*** Data listing Section Begins ***

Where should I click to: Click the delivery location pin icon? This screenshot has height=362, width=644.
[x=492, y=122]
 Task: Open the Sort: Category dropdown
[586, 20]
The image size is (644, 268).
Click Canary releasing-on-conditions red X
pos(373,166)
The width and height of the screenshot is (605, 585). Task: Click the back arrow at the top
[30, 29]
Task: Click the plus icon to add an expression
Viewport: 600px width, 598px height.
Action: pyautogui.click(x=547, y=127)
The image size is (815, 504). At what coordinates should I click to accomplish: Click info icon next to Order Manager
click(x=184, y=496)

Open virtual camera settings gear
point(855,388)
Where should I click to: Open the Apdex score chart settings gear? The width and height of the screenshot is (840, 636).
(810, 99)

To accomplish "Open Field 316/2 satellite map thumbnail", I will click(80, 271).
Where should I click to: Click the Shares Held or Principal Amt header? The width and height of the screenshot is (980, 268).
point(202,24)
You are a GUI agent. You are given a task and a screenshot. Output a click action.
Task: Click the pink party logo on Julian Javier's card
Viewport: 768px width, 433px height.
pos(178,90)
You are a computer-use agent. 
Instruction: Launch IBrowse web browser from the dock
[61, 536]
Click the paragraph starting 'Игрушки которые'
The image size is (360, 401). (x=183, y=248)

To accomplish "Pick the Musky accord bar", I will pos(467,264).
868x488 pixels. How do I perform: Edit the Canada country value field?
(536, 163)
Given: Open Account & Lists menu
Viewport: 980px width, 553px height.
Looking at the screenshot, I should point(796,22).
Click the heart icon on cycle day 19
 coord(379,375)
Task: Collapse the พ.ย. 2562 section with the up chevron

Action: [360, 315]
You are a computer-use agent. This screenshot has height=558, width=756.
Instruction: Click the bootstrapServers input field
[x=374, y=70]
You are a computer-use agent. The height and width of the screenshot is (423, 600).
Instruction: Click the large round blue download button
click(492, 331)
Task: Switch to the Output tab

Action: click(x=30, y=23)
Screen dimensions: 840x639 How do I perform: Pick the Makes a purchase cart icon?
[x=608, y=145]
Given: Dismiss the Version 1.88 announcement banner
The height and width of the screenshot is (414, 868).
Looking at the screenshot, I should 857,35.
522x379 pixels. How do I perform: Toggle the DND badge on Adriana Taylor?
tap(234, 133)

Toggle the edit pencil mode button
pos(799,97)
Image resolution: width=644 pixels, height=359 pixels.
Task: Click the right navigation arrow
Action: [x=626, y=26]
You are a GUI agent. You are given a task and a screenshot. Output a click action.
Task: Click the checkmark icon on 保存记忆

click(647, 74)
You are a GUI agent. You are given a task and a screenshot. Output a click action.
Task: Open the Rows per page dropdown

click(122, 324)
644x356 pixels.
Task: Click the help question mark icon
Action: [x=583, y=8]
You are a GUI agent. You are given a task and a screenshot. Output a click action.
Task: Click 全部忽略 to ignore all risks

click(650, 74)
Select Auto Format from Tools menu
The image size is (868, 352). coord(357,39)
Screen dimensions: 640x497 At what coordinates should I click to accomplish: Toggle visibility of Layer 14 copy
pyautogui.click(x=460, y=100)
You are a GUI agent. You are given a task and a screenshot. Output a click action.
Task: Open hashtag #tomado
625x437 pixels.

*** Data listing Section Ends ***

» What needs to be done:
Repeat the material above in full. Change no word.

» Answer section:
Where should I click to: Click the delivery location pin icon? This screenshot has height=362, width=644.
[x=492, y=122]
 Task: Open the Sort: Category dropdown
[586, 20]
The image size is (644, 268).
Click Canary releasing-on-conditions red X
pos(373,166)
The width and height of the screenshot is (605, 585). Task: Click the back arrow at the top
[30, 29]
Task: Click the plus icon to add an expression
Viewport: 600px width, 598px height.
Action: pyautogui.click(x=547, y=127)
The image size is (815, 504). At what coordinates should I click to accomplish: Click info icon next to Order Manager
click(x=184, y=496)

Open virtual camera settings gear
point(855,388)
Where should I click to: Open the Apdex score chart settings gear? The width and height of the screenshot is (840, 636).
(810, 99)

To accomplish "Open Field 316/2 satellite map thumbnail", I will click(80, 271).
Where should I click to: Click the Shares Held or Principal Amt header? The width and height of the screenshot is (980, 268).
point(202,24)
You are a GUI agent. You are given a task and a screenshot. Output a click action.
Task: Click the pink party logo on Julian Javier's card
Viewport: 768px width, 433px height.
pos(178,90)
You are a computer-use agent. 
Instruction: Launch IBrowse web browser from the dock
[61, 536]
Click the paragraph starting 'Игрушки которые'
The image size is (360, 401). (x=183, y=248)

To accomplish "Pick the Musky accord bar", I will pos(467,264).
868x488 pixels. How do I perform: Edit the Canada country value field?
(536, 163)
Given: Open Account & Lists menu
Viewport: 980px width, 553px height.
Looking at the screenshot, I should point(796,22).
Click the heart icon on cycle day 19
 coord(379,375)
Task: Collapse the พ.ย. 2562 section with the up chevron

Action: [360, 315]
You are a computer-use agent. This screenshot has height=558, width=756.
Instruction: Click the bootstrapServers input field
[x=374, y=70]
You are a computer-use agent. The height and width of the screenshot is (423, 600).
Instruction: Click the large round blue download button
click(492, 331)
Task: Switch to the Output tab

Action: click(x=30, y=23)
Screen dimensions: 840x639 How do I perform: Pick the Makes a purchase cart icon?
[x=608, y=145]
Given: Dismiss the Version 1.88 announcement banner
The height and width of the screenshot is (414, 868).
Looking at the screenshot, I should 857,35.
522x379 pixels. How do I perform: Toggle the DND badge on Adriana Taylor?
tap(234, 133)

Toggle the edit pencil mode button
pos(799,97)
Image resolution: width=644 pixels, height=359 pixels.
Task: Click the right navigation arrow
Action: [x=626, y=26]
You are a GUI agent. You are given a task and a screenshot. Output a click action.
Task: Click the checkmark icon on 保存记忆

click(647, 74)
You are a GUI agent. You are given a task and a screenshot. Output a click action.
Task: Open the Rows per page dropdown

click(122, 324)
644x356 pixels.
Task: Click the help question mark icon
Action: [x=583, y=8]
You are a GUI agent. You are given a task and a screenshot. Output a click action.
Task: Click 全部忽略 to ignore all risks

click(650, 74)
Select Auto Format from Tools menu
The image size is (868, 352). coord(357,39)
Screen dimensions: 640x497 At what coordinates should I click to accomplish: Toggle visibility of Layer 14 copy
pyautogui.click(x=460, y=100)
You are a GUI agent. You are given a task and a screenshot. Output a click action.
Task: Open hashtag #tomado
625x437 pixels.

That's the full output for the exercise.